Instruction:
Copy the lines of the listing verbatim, starting at the line that contains "The image size is (1568, 649)." and ending at the line that contains "Looking at the screenshot, I should 706,250.".

....

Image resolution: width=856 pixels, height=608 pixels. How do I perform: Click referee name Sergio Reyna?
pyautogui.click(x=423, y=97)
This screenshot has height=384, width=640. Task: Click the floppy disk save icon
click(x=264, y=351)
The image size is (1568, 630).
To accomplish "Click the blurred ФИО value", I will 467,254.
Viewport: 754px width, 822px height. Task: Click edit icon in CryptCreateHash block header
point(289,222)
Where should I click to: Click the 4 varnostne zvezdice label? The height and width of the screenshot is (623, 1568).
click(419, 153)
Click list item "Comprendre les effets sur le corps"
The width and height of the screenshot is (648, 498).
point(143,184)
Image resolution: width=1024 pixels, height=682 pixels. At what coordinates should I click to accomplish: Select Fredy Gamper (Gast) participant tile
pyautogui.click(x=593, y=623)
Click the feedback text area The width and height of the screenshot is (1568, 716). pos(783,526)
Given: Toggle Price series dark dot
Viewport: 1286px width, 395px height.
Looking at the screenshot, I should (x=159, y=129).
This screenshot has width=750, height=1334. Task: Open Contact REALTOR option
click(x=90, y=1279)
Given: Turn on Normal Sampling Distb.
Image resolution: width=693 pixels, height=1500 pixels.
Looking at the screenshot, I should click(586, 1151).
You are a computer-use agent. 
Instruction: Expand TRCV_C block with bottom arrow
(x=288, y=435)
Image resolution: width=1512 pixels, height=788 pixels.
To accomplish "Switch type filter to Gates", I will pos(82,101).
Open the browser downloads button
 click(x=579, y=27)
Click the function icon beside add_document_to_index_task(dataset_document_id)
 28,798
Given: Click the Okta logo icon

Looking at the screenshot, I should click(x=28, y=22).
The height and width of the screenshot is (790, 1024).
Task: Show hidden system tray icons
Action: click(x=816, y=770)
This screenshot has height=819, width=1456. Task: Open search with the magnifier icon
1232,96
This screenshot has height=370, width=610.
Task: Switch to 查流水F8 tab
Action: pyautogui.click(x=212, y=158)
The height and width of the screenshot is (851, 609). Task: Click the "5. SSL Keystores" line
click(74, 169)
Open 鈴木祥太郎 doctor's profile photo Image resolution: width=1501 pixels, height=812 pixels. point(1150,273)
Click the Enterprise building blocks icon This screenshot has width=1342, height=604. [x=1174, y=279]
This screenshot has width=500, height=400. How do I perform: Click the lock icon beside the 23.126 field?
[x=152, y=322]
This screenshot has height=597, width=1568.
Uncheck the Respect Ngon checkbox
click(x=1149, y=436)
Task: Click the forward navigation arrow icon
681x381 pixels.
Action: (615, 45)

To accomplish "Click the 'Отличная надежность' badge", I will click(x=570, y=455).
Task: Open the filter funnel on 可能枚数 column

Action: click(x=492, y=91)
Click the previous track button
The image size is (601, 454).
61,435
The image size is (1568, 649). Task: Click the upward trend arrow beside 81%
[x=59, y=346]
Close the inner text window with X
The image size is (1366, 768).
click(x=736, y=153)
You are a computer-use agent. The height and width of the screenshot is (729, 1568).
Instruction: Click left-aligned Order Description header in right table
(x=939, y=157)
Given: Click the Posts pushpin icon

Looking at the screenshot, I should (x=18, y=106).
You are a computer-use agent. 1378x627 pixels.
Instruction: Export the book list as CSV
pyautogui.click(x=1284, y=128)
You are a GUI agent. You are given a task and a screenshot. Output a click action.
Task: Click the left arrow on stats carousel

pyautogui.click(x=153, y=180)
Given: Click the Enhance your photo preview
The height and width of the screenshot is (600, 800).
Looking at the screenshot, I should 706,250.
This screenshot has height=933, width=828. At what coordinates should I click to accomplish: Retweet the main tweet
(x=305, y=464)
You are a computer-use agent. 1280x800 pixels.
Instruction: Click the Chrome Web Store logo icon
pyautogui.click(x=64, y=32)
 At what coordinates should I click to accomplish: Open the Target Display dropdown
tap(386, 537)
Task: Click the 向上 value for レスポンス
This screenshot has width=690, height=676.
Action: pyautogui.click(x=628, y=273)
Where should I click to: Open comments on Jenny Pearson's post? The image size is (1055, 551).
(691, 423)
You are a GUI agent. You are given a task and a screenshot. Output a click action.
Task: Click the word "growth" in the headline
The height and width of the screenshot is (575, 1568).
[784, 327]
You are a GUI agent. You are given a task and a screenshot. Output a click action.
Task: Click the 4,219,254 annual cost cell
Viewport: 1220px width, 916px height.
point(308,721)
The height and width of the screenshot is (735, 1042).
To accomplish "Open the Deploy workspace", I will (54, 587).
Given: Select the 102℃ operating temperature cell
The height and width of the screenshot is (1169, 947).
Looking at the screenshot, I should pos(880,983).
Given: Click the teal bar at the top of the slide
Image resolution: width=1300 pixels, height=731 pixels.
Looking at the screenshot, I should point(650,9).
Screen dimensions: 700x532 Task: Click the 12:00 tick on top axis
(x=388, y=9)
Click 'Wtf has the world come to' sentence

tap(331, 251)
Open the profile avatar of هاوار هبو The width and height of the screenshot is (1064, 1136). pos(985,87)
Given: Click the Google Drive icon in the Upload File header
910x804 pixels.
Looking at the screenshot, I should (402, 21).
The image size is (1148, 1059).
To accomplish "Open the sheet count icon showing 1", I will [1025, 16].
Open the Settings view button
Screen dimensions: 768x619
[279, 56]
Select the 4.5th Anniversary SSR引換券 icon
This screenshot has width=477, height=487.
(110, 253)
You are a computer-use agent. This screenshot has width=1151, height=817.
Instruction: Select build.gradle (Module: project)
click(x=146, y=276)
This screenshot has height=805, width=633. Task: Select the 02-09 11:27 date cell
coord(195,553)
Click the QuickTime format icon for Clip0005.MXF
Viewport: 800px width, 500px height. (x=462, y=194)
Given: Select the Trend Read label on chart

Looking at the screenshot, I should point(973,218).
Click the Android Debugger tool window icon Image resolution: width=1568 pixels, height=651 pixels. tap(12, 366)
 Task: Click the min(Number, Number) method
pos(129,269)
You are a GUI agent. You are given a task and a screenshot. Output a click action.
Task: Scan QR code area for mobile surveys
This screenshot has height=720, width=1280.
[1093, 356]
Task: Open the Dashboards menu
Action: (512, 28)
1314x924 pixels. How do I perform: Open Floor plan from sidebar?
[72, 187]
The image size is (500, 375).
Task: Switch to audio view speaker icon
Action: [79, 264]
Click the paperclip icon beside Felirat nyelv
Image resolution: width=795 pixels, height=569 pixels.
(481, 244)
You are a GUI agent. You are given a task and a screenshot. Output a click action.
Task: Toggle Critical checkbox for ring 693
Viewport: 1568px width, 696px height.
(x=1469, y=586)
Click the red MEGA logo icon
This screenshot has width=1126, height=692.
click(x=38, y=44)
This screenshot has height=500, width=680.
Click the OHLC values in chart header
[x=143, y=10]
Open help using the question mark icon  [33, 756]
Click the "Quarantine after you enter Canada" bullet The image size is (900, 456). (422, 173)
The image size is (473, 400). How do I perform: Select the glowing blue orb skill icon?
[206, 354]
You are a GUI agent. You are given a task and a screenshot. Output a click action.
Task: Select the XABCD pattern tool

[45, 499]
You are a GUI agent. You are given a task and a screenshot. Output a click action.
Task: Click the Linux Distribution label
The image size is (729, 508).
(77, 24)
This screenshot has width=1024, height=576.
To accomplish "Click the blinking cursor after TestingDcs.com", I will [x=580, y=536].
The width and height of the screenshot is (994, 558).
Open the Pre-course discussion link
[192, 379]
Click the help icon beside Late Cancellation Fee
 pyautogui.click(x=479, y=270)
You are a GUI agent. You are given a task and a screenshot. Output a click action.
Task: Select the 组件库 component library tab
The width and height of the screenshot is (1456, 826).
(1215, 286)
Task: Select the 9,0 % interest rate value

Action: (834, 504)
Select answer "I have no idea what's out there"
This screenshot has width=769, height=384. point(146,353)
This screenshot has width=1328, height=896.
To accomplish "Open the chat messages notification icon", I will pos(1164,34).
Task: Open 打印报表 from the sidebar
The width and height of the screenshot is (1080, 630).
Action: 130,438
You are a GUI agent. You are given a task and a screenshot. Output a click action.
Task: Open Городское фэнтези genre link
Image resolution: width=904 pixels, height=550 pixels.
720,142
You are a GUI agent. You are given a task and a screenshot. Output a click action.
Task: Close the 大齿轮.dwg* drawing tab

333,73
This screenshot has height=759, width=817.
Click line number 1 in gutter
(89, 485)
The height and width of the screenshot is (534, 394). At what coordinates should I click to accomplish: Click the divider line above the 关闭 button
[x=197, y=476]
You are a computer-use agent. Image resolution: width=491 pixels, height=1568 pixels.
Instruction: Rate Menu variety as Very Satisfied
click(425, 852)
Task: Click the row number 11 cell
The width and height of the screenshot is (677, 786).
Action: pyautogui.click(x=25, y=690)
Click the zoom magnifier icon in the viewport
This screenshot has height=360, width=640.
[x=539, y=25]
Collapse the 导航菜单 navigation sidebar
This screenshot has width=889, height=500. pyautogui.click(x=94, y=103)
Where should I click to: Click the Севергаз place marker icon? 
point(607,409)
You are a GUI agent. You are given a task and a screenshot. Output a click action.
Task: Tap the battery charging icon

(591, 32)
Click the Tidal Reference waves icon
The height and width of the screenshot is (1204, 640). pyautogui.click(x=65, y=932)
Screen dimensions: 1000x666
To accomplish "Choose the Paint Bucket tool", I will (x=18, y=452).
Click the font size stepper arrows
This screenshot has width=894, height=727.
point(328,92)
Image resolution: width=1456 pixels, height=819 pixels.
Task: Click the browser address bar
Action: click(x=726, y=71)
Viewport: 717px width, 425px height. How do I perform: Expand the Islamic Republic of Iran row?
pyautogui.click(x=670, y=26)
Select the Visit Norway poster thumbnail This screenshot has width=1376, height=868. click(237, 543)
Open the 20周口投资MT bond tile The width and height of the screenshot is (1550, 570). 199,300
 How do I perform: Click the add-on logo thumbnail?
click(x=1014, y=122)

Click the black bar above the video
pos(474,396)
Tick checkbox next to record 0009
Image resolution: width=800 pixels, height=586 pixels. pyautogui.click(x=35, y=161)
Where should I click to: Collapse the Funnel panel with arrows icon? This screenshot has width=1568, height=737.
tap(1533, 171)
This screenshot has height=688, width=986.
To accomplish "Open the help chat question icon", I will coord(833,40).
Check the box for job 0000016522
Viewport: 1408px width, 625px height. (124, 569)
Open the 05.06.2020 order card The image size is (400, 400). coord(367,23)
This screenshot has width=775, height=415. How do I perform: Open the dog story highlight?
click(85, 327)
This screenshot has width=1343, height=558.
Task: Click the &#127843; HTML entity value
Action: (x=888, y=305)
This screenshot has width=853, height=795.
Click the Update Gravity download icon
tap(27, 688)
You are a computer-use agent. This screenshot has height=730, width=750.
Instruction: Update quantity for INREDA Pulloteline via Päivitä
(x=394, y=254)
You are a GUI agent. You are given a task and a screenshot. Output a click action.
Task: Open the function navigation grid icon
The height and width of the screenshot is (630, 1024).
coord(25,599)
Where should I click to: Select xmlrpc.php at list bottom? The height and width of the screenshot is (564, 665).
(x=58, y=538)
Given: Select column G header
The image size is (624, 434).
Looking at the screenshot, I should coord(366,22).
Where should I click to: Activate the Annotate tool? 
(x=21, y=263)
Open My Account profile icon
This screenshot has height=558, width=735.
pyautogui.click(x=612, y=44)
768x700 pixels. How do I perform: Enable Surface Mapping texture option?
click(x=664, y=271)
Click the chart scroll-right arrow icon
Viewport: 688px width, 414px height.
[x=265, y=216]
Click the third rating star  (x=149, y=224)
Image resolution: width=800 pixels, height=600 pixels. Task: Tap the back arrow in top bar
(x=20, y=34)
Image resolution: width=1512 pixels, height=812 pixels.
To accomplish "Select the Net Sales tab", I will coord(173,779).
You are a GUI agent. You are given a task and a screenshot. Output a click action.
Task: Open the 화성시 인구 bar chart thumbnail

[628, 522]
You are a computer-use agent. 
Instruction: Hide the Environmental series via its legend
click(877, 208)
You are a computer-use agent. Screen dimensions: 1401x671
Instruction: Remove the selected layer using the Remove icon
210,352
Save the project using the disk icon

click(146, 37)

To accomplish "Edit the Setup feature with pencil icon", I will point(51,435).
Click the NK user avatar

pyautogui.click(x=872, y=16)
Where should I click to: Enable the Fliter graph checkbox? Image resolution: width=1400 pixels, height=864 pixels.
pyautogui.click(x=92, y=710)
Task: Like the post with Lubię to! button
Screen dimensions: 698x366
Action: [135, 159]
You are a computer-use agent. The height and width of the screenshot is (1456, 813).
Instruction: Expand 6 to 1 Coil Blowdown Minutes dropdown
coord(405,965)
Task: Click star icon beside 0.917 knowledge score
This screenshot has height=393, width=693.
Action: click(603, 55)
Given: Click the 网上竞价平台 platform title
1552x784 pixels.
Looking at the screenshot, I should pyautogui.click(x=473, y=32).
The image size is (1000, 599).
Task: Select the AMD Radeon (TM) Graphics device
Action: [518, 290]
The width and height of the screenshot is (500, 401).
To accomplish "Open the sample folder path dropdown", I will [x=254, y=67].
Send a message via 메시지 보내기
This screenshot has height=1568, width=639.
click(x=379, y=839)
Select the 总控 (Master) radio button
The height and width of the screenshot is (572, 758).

....

Completed task:
The image size is (1568, 649). Task: Click the upward trend arrow beside 81%
[x=59, y=346]
Close the inner text window with X
The image size is (1366, 768).
click(x=736, y=153)
You are a computer-use agent. The height and width of the screenshot is (729, 1568).
Instruction: Click left-aligned Order Description header in right table
(x=939, y=157)
Given: Click the Posts pushpin icon

Looking at the screenshot, I should (x=18, y=106).
You are a computer-use agent. 1378x627 pixels.
Instruction: Export the book list as CSV
pyautogui.click(x=1284, y=128)
You are a GUI agent. You are given a task and a screenshot. Output a click action.
Task: Click the left arrow on stats carousel

pyautogui.click(x=153, y=180)
Given: Click the Enhance your photo preview
The height and width of the screenshot is (600, 800).
Looking at the screenshot, I should 706,250.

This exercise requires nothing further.